Most people are unaware of the link between oral health and overall health. In fact, more than 80-percent of America's population is living with undiagnosed gum disease or periodontal disease. The reason for this is most of the symptoms are painless and therefore patients skip dentist appointments until they are forced by some physical symptoms to visit the dentist.

Recent studies have pointed to a link between oral health and heart disease specifically. Recent studies reveal that people with moderate to advance stages of gum disease are far more likely to develop heart disease than their counterparts with healthy gums.

Revelations from new studies have also given doctors clues into a person's heart condition simply by looking at the teeth and mouth. There are certain warning signs of heart disease that manifest as oral health issues.

Relation between the Mouth and the Heart

The reason for the link between heart disease and oral health is bacteria and other germs easily spread from the mouth to the various parts of the body via the blood stream. The bacteria found in the mouth can therefore find its way into the heart and cause inflammation in any already damaged areas of the heart. This manifests as heart diseases and illnesses including endocarditis which is an infection of the heart's inner lining.

Additional heart conditions that have been so far linked with oral health (or lack thereof) including stroke and atherosclerosis also known as clogged arteries.

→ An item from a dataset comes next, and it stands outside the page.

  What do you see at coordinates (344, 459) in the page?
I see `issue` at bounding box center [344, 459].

Are You at Risk of Heart Disease?

Studies show that people suffering from untreated chronic gum conditions such as advanced periodontal and gingivitis are at high risk of developing heart disease.

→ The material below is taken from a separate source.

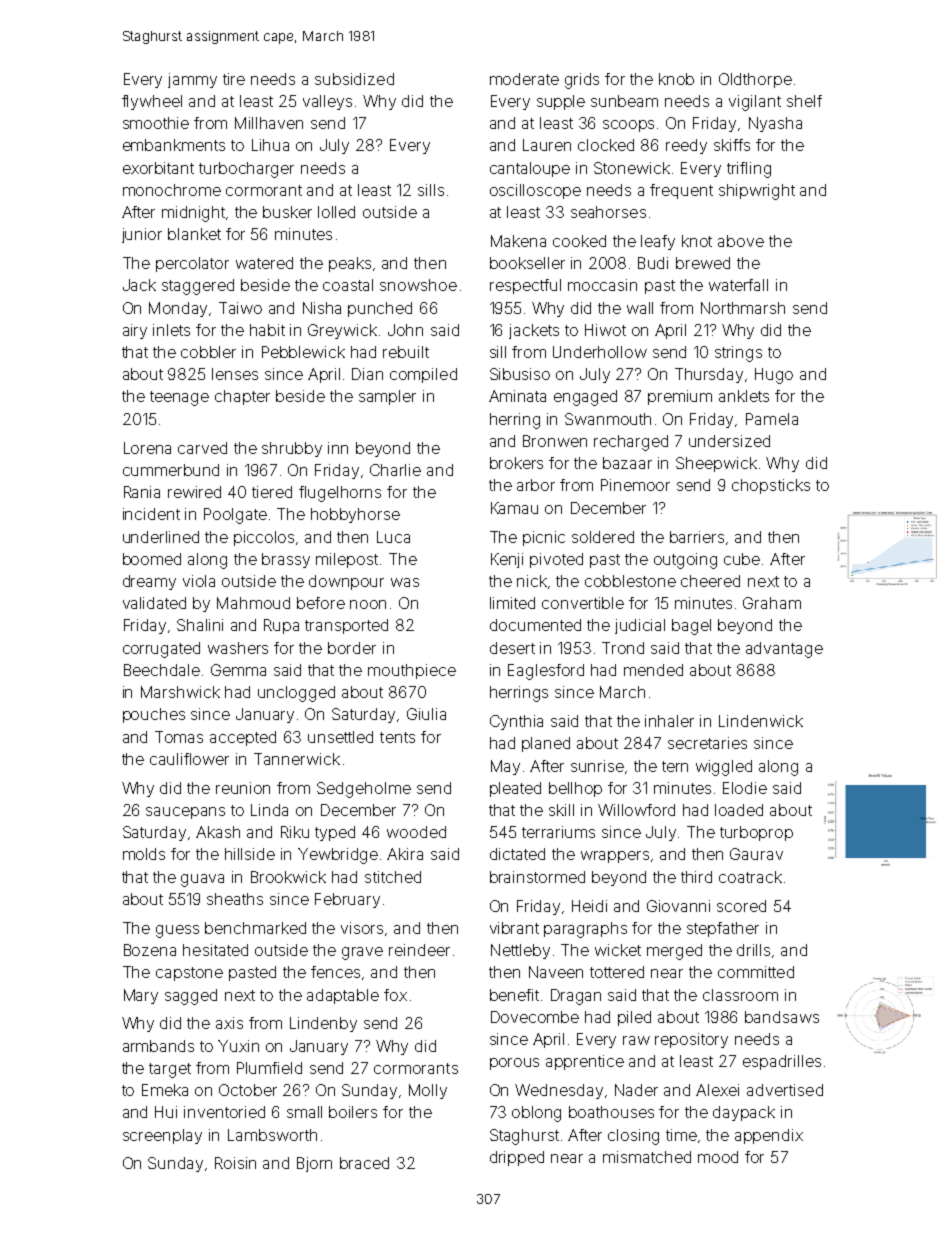  Describe the element at coordinates (547, 145) in the page. I see `Lauren` at that location.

Besides gum disease, people who neglect oral hygiene are also at high risk of heart disease. Accumulated plaque poses a risk of bacteria finding its way into the blood stream and elevating the C-reactive protein. This protein is a marker identified for inflamed blood vessels including arteries.

 Symptoms of Gum Disease

Note that simply because you have gum disease doesn’t automatically mean that you also suffer or may suffer from heart disease. Common symptoms of gum disease to watch out for include;

  • Pus around the teeth and gums
  • Swelled, red and sore gums
  • Loose teeth
  • Receding gum line
  • Frequent foul taste in your mouth or bad breath

Preventing Gum Disease

The best way to protect yourself from gum disease and subsequently possible heart disease is to practice good oral hygiene. Learn to brush and floss properly. Brush your teeth at least twice daily and floss every night before bed.

Finally, take a proactive measure to protect your oral health by visiting your dentists at least two times a year. Any early signs of gum disease can be spotted and treated accordingly.